Motivation In the mixed-membership unsupervised clustering analyses commonly used in population genetics, multiple replicate data analyses can differ in their clustering solutions. Combinatorial algorithms assist in aligning clustering outputs from multiple replicates, so that clustering solutions can be interpreted and combined across replicates. Although several algorithms have been introduced, challenges exist in achieving optimal alignments and performing alignments in reasonable computation time. Results We present Clumppling, a method for aligning replicate solutions in mixed-membership unsupervised clustering.
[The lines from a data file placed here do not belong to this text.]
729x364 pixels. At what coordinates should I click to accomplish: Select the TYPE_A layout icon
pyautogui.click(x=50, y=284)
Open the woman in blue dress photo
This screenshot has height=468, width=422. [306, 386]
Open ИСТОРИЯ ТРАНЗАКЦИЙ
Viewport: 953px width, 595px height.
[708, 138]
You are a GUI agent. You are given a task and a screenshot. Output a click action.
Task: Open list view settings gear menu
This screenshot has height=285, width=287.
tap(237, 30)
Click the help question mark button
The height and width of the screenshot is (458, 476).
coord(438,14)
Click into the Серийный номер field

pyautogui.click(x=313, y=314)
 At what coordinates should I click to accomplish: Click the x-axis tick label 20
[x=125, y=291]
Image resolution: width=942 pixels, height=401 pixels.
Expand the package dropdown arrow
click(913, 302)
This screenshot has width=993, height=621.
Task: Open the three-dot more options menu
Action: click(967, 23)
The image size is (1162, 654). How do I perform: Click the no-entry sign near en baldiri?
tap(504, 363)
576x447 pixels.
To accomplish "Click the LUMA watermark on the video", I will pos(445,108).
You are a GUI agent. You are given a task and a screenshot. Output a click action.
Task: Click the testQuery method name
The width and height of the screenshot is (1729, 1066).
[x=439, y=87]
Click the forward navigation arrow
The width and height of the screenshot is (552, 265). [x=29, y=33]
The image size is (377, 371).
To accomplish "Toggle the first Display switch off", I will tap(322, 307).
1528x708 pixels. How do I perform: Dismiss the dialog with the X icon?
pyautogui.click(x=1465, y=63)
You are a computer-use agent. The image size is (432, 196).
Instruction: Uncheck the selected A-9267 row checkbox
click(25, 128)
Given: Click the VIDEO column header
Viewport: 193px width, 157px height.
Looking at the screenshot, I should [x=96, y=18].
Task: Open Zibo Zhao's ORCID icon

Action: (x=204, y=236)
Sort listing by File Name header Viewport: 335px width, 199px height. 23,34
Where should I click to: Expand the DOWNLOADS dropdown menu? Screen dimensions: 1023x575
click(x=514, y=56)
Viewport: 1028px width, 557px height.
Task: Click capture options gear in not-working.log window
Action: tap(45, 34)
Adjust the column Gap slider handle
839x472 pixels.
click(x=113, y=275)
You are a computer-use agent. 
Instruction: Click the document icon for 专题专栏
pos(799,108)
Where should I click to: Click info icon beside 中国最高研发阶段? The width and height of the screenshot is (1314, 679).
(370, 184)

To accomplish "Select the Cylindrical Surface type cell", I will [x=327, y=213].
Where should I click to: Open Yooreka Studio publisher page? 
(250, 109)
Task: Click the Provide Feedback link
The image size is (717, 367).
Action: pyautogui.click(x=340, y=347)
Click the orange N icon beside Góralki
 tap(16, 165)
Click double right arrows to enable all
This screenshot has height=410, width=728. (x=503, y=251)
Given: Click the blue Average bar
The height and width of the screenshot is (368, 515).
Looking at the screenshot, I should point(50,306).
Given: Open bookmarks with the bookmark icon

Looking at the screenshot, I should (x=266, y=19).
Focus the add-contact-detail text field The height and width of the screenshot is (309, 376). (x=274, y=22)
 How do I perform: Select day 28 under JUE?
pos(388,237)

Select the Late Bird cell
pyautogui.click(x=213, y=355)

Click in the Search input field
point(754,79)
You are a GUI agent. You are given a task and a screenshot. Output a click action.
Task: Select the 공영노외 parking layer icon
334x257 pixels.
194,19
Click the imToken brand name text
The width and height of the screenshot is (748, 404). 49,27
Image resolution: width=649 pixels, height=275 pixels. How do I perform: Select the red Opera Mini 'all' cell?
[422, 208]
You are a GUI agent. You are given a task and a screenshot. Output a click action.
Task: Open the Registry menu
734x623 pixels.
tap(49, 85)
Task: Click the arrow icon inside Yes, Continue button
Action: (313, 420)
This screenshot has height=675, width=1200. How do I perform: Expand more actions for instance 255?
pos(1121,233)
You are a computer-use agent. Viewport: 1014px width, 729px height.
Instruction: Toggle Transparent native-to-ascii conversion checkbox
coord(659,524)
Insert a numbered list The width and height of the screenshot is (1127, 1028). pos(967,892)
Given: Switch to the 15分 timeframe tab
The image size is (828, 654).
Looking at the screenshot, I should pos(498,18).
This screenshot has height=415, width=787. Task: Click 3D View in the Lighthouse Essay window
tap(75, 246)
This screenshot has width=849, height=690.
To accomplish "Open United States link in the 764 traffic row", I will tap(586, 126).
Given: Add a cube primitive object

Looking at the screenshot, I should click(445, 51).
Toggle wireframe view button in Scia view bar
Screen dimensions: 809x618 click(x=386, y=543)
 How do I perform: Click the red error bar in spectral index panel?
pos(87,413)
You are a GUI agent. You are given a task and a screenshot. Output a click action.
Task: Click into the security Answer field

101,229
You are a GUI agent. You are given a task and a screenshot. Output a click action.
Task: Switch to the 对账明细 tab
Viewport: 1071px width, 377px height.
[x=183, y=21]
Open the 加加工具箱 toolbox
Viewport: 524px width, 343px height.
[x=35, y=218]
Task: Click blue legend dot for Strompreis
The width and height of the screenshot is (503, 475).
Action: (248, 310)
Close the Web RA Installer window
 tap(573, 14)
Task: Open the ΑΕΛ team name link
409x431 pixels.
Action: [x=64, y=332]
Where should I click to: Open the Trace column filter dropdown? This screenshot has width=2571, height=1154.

The method uses integer linear programming for finding optimal alignments, embedding the cluster alignment problem in standard combinatorial optimization frameworks. In example analyses, we find that it achieves solutions with preferred values of a desired objective function relative to those achieved by Pong, and that it proceeds with less computation time than Clumpak. It is also the first method to permit alignments across replicates with multiple arbitrary values of the number of clusters K. Availability Clumppling is available at https://github.com/PopGenClustering/Clumppling. Supplementary information Supplementary data are available online.

查看原文

微信好友朋友圈 QQ好友复制链接

本刊更多论文

Clumppling：采用整数线性规划的群组匹配和置换程序

动机在群体遗传学常用的混合成员无监督聚类分析中，多个重复数据分析的聚类解决方案可能不同。组合算法有助于对多个重复数据的聚类结果进行对齐，从而可以解释和组合不同重复数据的聚类解决方案。虽然已经引入了几种算法，但在实现最佳配准和在合理计算时间内执行配准方面仍存在挑战。结果我们提出了一种在混合成员无监督聚类中对齐复制解的方法--Clumppling。该方法使用整数线性规划来寻找最优配准，将聚类配准问题嵌入到标准的组合优化框架中。在实例分析中，我们发现与 Pong 方法相比，该方法能获得具有所需目标函数优选值的解决方案，而且与 Clumpak 方法相比，该方法的计算时间更短。它也是第一种允许在具有多个任意聚类数 K 值的重复序列中进行排列的方法。Clumppling 可在 https://github.com/PopGenClustering/Clumppling 网站上获取。补充信息补充数据可在线获取。

本文章由计算机程序翻译，如有差异，请以英文原文为准。

求助全文

约1分钟内获得全文去求助

来源期刊

Bioinformatics 生物-生化研究方法

CiteScore

11.20

自引率

5.20%

发文量

753

审稿时长

2.1 months

期刊介绍： The leading journal in its field, Bioinformatics publishes the highest quality scientific papers and review articles of interest to academic and industrial researchers. Its main focus is on new developments in genome bioinformatics and computational biology. Two distinct sections within the journal - Discovery Notes and Application Notes- focus on shorter papers; the former reporting biologically interesting discoveries using computational methods, the latter exploring the applications used for experiments.